The issue of extending grape ripening beyond traditional goals known commonly as “hang time” is being practiced on a global scale. Even winemakers from more traditionally based France are demanding higher sugar concentrations in their fruit from growers. This is causing a rift in the ongoing classic struggle between grower and winemaker because the fruit, when excessively ripe, no longer accumulates mass. The berries begin to dehydrate and, for growers who have contracts based on weight, this means smaller profit margins. The winemaker’s argument has essentially been that the ends justify the means. Their wines are currently seen as higher quality and garner higher ratings from wine critics who have developed a palate for “hang time” wines.

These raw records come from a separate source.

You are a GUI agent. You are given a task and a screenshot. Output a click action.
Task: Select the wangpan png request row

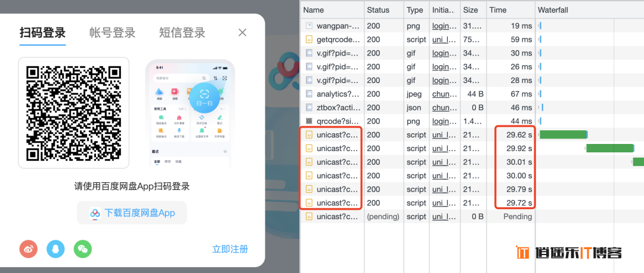click(338, 26)
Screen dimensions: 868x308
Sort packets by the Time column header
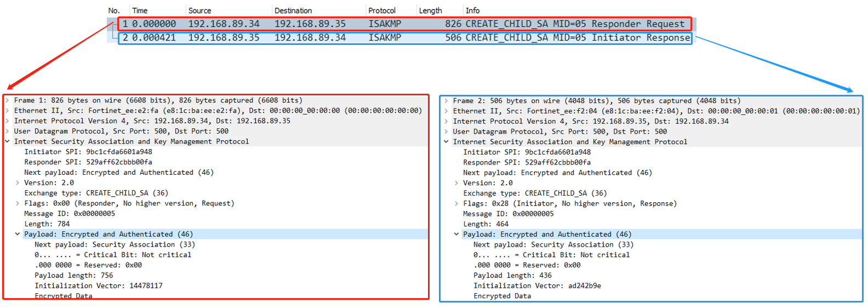[x=140, y=10]
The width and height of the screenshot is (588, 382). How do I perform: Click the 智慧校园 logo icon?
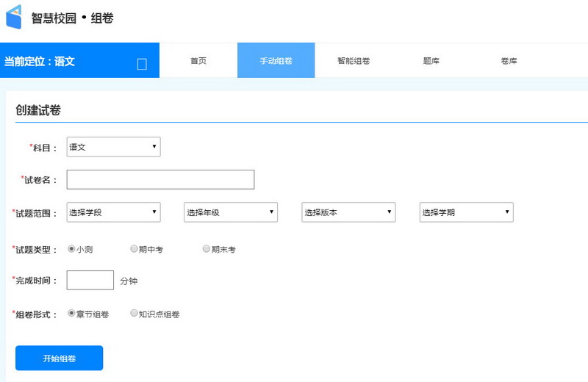[x=14, y=17]
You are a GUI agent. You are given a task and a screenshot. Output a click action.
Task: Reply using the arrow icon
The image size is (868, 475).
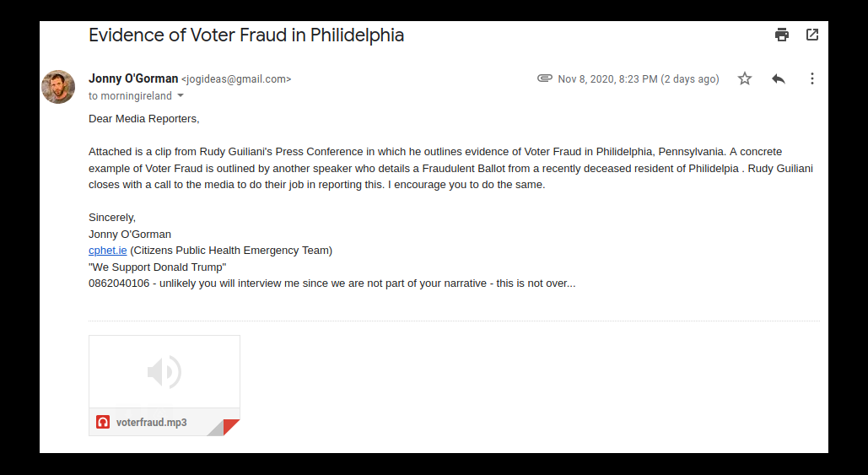point(779,78)
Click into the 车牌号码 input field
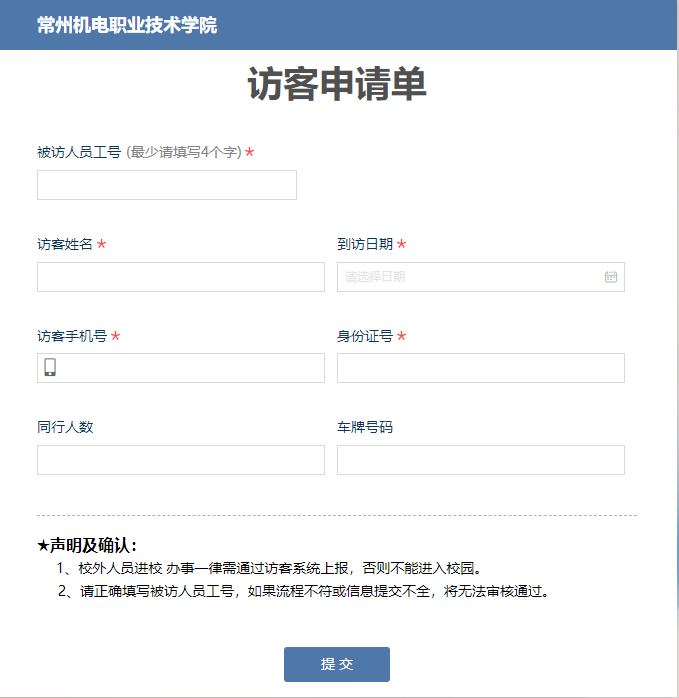The width and height of the screenshot is (679, 698). [x=480, y=460]
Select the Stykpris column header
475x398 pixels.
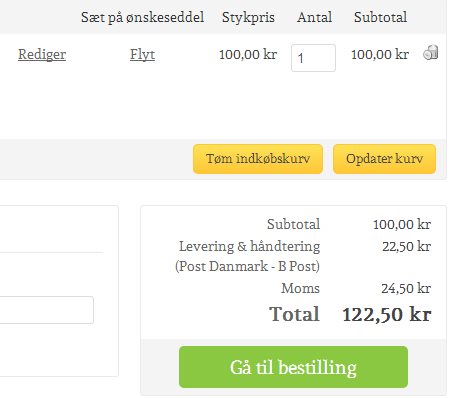click(248, 17)
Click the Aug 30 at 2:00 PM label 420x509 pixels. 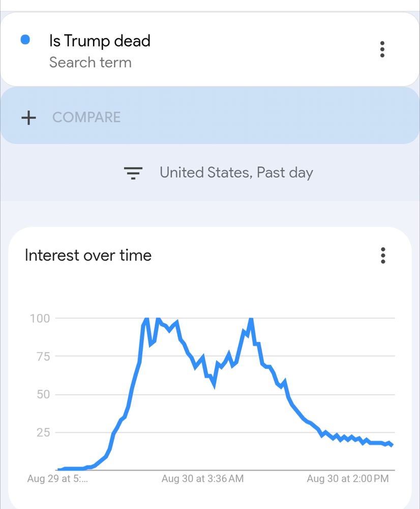coord(348,478)
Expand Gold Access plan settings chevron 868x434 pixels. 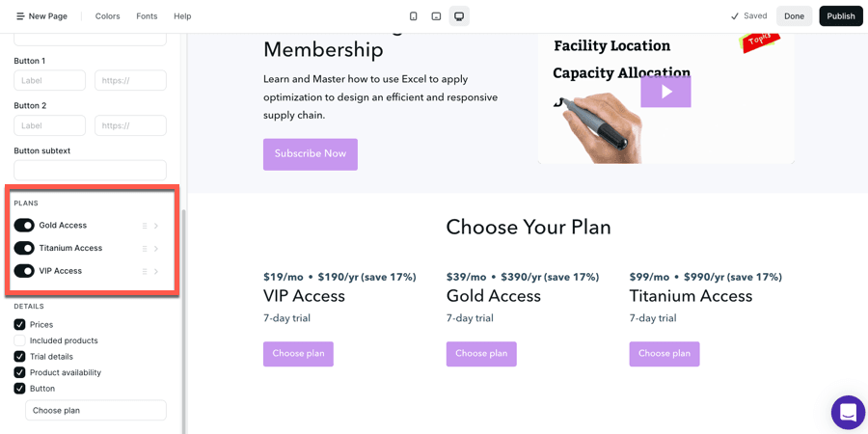pos(156,226)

Although the battle between grower and winemaker is an interesting spectacle, this article is an attempt to dig into some of the procedures to make those high scoring wines. It will begin by discussing the basic biochemical processes that occur during extended ripening and finish by discussing how those changes mandate alterations to standard winemaking practices.


Although the berries of Vitis vinifera have their peculiarities, the basic ripening phenomenon they undergo is not that different from other plant species that bear fruit. As the grape ripens it gets softer, accumulates sugars, dilutes and metabolizes organic acids, becomes less bitter and astringent, intensifies in flavor, and in the red and black varietals becomes enriched in pigment. In general, plants have evolved to have complex relationships with other species that they rely upon to consume their fruit and disperse their seeds for future generations (post digestion of course). Grapes are no different in this regard but because humans have cultivated them for over two thousand years they may have picked up a few variables from controlled breeding.

The accumulation of sugar begins in earnest when the berry starts to soften and increases exponentially until it reaches about 24 to 26% sugar. After this point sugar accumulation is thought to be virtual, and due to the loss of water through dehydration.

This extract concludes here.